Thanks, I do think that I am heading towards another classic stove. There just don't seem to to be any new box stoves that are big enough to suit my needs. I finally took a photo of my current 1B0 placement to post for you all to see why I really want another box stove. As I said earlier I had considered a Jotul Oslo 500 but was worried it would not fit the space well and that it might be hard to get all of it's heat out of the kitchen (more heat would be good).
Since I have posted last I have found and old green jotul f118 for $700 that is said to be in excellent shape, and another morso 1BO for 4-5 hundred that has had the seems cemented from the outside (and occasionally puffs smoke from one corner). Also wondering will a porcelin finish hide any cracks?

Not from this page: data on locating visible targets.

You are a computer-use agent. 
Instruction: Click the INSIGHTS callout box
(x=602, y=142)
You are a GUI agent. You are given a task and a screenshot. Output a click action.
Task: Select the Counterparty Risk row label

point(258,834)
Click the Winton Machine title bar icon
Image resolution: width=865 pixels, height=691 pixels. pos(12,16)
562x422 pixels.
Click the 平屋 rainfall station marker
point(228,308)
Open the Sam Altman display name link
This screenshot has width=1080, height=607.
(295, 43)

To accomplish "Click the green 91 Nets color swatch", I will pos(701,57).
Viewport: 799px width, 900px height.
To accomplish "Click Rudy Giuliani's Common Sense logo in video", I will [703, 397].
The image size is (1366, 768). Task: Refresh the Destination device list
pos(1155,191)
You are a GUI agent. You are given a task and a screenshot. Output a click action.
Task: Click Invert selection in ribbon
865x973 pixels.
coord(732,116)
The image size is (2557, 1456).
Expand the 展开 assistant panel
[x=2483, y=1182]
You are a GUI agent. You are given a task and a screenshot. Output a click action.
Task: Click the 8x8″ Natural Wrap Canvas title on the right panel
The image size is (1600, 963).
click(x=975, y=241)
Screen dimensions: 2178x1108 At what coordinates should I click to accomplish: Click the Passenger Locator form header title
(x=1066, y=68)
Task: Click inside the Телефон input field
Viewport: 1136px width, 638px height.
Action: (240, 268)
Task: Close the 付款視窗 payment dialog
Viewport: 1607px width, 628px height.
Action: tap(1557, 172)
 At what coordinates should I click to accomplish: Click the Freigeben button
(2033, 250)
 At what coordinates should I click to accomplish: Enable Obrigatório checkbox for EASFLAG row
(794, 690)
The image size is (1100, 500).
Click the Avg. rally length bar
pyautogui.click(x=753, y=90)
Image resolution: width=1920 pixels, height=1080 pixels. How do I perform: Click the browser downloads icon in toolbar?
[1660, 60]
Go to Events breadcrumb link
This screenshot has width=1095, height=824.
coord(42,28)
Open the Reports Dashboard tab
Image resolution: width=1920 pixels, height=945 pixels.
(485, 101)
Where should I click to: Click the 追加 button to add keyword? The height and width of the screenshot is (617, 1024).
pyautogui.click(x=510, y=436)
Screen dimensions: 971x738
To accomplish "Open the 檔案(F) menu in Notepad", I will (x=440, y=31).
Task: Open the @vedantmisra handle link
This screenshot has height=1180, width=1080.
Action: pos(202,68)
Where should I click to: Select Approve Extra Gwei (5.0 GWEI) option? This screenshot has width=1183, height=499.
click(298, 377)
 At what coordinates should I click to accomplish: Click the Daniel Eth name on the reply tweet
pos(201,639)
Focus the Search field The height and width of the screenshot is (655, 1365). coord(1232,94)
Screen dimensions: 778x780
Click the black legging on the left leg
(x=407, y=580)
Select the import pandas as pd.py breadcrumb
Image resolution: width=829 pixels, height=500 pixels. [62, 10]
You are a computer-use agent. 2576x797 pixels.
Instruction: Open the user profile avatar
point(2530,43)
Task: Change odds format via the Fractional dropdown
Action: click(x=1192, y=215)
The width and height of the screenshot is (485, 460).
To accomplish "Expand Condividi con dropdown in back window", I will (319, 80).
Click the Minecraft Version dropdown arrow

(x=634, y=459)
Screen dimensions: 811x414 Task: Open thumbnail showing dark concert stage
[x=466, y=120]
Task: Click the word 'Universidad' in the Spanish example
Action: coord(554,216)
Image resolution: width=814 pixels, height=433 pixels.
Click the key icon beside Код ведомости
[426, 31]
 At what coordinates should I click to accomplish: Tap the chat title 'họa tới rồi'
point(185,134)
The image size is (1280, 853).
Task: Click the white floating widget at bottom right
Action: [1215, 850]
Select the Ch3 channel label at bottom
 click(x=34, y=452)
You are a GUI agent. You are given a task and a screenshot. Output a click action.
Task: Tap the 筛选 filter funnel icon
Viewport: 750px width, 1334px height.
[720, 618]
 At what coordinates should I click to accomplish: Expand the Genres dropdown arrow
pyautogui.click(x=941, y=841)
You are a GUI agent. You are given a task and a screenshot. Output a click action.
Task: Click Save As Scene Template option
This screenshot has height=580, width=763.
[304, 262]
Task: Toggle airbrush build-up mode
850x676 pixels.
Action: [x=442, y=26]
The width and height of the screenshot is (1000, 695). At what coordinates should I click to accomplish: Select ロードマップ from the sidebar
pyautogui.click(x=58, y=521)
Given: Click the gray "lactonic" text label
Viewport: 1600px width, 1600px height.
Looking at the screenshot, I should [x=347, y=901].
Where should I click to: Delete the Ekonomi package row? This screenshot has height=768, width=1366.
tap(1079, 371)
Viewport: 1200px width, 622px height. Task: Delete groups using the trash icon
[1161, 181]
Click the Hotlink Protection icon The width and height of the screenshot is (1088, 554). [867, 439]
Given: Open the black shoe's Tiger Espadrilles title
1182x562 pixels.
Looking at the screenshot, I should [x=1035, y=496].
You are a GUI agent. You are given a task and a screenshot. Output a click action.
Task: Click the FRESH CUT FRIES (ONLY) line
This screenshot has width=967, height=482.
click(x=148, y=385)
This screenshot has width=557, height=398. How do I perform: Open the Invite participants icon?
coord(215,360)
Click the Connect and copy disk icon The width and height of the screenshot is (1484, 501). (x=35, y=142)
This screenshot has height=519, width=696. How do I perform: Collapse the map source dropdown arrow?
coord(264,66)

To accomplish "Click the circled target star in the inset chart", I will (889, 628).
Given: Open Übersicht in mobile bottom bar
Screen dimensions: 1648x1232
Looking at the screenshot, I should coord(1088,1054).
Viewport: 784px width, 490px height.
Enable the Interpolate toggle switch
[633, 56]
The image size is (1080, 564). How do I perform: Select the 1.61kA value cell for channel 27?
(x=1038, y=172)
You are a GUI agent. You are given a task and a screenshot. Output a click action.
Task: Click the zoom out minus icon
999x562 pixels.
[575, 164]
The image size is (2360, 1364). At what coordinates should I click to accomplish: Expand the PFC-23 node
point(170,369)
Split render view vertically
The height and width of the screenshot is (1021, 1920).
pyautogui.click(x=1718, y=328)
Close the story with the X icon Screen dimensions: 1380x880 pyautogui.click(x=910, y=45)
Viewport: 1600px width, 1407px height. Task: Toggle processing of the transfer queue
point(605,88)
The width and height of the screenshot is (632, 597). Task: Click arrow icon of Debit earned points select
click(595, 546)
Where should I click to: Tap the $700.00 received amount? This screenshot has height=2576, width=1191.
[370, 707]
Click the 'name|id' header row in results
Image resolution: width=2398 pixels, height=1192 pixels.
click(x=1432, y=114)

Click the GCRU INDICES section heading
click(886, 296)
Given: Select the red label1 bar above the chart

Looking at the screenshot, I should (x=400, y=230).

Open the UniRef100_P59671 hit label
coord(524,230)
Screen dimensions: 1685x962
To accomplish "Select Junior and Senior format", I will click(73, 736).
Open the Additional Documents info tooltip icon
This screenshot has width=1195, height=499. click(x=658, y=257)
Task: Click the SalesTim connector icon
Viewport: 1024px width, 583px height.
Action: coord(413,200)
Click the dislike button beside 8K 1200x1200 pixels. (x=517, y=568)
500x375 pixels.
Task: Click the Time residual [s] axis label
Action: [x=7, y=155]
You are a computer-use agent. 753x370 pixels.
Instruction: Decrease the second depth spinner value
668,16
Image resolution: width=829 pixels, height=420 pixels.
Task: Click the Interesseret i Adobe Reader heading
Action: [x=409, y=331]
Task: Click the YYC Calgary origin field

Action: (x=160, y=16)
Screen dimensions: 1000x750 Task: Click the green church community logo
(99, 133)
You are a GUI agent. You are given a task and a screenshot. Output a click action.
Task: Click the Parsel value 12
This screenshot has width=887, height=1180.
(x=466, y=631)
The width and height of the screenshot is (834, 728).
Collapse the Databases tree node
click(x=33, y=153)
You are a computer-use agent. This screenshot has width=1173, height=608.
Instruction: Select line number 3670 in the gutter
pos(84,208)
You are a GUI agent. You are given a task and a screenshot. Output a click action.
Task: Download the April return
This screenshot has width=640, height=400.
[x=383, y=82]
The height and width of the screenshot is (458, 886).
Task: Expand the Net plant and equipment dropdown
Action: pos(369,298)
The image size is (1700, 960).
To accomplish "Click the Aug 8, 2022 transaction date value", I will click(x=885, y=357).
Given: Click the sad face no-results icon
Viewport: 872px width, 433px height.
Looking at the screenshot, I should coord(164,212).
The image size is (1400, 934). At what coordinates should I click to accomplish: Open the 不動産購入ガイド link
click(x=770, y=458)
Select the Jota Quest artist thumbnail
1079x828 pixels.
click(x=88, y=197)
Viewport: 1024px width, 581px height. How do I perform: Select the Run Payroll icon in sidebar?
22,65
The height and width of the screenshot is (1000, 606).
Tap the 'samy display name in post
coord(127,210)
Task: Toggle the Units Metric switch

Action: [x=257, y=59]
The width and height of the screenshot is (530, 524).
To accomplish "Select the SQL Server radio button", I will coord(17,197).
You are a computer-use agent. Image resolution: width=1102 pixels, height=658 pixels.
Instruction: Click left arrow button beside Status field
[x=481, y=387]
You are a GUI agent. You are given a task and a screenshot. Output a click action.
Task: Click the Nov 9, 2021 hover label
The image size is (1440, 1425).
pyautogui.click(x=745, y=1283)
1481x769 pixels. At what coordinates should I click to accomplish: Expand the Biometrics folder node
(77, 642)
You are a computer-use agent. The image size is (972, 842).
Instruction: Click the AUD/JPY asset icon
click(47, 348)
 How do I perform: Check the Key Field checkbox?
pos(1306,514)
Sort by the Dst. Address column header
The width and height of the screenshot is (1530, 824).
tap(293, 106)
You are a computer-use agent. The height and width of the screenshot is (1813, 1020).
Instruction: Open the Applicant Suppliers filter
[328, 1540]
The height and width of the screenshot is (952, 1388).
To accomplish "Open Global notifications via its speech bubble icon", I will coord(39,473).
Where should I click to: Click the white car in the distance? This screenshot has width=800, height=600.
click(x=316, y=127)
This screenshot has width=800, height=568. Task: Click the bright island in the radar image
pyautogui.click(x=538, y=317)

Thanks again for everyones input, it has been most helpful!
 
If the color isn't dark, usually enamel will reveal cracks pretty quickly. Did the picture get posted to another thread?
 
Thanks for the answer to my enamel question. I took the pic today but then the camera from work died so I will try to get it posted tomorrow. One more quick question. Do you think the 1B0 and the f118 are relatively comparable in their heat output?
 
I would estimate them being close in heat output for the same wood load, but haven't owned either. It would be best to defer that answer to someone that has.
 
After speaking to a woman selling a 1B0 in the next town over, she mentiond getting more heat from her 1B0 by using a damper on the flue pipe. Does this cause the stove to run hotter then it should? I really do not know what temp my actual stove runs at, I just keep a thermometer on the stove pipe. If it does not damage the stove it would be great to wring some more heat from the stove.
Thanks for your insight on heat output between the jotul and morso, I would guess that they have similiar out put too. The f118 has more cooking surface than the 1B0 which is good. I make maple syrup on the 1B0 1 pot at a time, I could fit at least two pots on a f118.
 
We used a key damper with the Jotul 602. It helps to have a pipe and a stove thermometer in that case. The stove didn't overheat when the damper was closed, it just stayed warmer and extended the burn a bit more.
 
Hi- few years late to join this discussion- but as far as the Jotul 118 B cracking- mine is heating my backside right now and it (the stove I am referring to) has no cracks.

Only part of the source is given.